Parler, c’est construire ? Si on veut… Disons que je préfère penser que oui. Façon de me persuader que les dernières semaines ont été constructives et que la version papier (celle qu’on évoquait ici) avance à grands pas1. Et d’oublier que cette progression peut sembler très relative…
Je m’étais dit que je tiendrais des chroniques régulières sur l’état d’avancement du projet. Pour tenir au courant ceux que ça peut éventuellement intéresser. M’astreindre à faire régulièrement le point, nous obliger à nous bouger et à nous organiser. Et faire découvrir une (petite) forme d’envers du décor ; ce qui se trame en cuisine, en quelque sorte.
Mais voilà : si brigade de cuisine nous sommes, alors il s’agit sans doute de l’une des plus foutraques et désordonnées dont tu puisses un jour croiser la route. Ce n’est pas forcément négatif : il nait souvent de très belles choses d’un apparent bordel ambiant, ne serait-ce que parce qu’il faut l’entretenir pour ne pas mourir. Mais quand il s’agit de déposer les statuts d’une association, de trouver une façon - cadrée et productive - de travailler avec un graphiste ou de commencer à démarcher les imprimeries, à rencontrer les diffuseurs, cela devient plus chaud…
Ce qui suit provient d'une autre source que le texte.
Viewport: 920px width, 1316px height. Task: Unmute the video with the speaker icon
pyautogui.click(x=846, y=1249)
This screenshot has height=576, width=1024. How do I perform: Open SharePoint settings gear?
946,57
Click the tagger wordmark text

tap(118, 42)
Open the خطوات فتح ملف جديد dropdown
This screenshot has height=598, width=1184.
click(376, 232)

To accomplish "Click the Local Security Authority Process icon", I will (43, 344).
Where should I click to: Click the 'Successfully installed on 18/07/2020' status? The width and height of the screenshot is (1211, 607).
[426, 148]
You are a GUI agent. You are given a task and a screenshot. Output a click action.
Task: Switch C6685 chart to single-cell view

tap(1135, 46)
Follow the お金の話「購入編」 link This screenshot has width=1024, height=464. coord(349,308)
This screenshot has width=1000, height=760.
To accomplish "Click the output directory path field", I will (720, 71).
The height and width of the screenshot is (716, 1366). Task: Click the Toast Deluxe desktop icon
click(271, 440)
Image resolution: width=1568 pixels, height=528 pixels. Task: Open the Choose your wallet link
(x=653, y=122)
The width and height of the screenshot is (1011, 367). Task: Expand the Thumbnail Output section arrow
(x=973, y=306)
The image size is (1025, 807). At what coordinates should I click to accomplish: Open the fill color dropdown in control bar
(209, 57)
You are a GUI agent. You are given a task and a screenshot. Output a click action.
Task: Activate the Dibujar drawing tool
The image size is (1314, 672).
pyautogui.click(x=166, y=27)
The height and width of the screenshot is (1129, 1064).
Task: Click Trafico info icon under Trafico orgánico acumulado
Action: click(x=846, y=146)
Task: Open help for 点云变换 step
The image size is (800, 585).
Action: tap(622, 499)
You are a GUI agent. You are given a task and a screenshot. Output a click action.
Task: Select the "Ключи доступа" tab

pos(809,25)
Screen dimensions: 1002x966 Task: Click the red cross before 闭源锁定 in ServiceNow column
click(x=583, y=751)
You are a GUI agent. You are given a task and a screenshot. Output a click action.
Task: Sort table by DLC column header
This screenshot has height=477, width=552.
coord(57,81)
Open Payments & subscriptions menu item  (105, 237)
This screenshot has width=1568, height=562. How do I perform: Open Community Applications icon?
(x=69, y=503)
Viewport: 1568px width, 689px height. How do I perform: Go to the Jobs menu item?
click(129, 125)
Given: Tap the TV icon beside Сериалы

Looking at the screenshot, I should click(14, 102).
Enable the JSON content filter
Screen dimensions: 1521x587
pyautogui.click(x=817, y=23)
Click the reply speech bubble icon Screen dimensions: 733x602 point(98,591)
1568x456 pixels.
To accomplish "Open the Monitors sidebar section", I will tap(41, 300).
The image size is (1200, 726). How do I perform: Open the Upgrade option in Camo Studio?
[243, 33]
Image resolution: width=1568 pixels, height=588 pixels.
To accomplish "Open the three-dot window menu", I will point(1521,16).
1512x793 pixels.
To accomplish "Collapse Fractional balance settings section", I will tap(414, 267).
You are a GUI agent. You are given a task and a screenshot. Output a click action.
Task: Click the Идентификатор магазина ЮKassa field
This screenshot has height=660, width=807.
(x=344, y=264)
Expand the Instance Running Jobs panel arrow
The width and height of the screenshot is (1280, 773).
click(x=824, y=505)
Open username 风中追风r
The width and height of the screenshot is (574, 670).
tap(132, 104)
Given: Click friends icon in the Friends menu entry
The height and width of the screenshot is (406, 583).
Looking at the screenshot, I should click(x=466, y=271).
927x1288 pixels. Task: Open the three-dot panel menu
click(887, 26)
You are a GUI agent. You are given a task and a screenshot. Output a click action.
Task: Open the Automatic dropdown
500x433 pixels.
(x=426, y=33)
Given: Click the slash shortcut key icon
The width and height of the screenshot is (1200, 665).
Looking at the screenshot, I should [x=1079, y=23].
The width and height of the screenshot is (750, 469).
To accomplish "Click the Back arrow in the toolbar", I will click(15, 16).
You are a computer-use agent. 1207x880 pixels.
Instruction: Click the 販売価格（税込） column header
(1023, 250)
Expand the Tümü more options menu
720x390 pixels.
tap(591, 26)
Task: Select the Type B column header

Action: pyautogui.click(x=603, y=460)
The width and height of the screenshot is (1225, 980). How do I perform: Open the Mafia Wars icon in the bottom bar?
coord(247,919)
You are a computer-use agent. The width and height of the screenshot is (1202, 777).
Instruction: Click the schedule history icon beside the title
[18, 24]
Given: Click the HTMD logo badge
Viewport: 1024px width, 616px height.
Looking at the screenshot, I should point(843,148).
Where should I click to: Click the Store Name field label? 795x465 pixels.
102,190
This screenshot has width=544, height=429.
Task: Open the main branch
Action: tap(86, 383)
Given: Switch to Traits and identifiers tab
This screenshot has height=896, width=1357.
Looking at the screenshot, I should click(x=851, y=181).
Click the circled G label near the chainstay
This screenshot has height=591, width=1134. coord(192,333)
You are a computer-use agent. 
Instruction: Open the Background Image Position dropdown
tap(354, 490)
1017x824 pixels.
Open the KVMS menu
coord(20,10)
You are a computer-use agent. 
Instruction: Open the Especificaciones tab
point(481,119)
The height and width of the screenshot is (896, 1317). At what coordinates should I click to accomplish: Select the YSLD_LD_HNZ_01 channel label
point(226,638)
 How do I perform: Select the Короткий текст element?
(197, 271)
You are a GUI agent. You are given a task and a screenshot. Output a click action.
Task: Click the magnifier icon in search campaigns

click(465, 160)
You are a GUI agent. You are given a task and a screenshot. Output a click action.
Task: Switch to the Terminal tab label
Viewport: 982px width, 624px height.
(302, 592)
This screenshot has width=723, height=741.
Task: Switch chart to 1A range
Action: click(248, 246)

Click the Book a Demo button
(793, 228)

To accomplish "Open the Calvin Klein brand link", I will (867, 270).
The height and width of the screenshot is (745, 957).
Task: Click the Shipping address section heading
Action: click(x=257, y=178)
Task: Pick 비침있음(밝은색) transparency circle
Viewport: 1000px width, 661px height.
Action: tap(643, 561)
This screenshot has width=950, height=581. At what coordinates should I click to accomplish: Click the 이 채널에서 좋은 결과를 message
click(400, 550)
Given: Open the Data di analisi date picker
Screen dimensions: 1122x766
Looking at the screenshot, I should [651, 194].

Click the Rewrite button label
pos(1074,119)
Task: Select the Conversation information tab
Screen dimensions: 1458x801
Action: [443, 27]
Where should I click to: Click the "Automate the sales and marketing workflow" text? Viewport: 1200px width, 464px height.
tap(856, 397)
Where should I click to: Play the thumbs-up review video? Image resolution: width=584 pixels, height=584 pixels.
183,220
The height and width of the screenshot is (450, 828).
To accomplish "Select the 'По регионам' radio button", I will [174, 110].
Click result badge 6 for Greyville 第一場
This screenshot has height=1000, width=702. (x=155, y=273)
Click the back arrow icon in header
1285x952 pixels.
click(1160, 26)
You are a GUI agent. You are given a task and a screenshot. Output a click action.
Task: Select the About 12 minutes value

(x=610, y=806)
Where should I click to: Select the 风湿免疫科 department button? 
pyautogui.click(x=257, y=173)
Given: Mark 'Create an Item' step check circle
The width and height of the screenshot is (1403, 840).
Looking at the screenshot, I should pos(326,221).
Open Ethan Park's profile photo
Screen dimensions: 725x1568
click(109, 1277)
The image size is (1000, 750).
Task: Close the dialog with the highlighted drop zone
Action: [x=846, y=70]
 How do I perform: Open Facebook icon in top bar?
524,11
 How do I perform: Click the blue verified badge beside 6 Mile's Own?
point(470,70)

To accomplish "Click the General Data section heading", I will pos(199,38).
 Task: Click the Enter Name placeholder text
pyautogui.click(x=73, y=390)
Où on en est, donc ? Disons : à la fois, très en retard et bien en avance. Côté esprit de corps et levage de renforts, on progresse. Il y a déjà des sujets dans l’air, des rubriques en travail - sans te dévoiler trop de choses, je peux te dire que nous avons déjà un infiltré (c’est à la mode, paraît-il…) au cœur du vortex, chez l’ennemi. Il y a aussi des gens doués pour le dessin, le graphisme ou la photo qui s’agrègent, d’une façon ou d’une autre, au projet. Il y a - surtout - des liens qui se nouent, autour d’une bouteille ou d’une petite bouffe, des amitiés qui se dessinent ou se renforcent, joyeuse nébuleuse de ceusses et celles qui ont décidé de mobiliser une partie de leur talent pour l’occasion. Il y a - enfin - une idée générale qui se dégage, première vision de ce que pourrait être cette version papier. Une dizaine de pages, format tabloïd (ou proche), avec du papier de qualité. Une large place pour les illustrations et le dessin. Un certain soin accordé au graphisme. Un ton spécifique – logiquement proche de celui du site, mais adapté au papier2. Et la conviction que « tout est politique » - au sens noble du terme - , qu’il n’est aucune raison d’’exclure l’art, la littérature ou la culture des marges parce qu’on se prétend engagé.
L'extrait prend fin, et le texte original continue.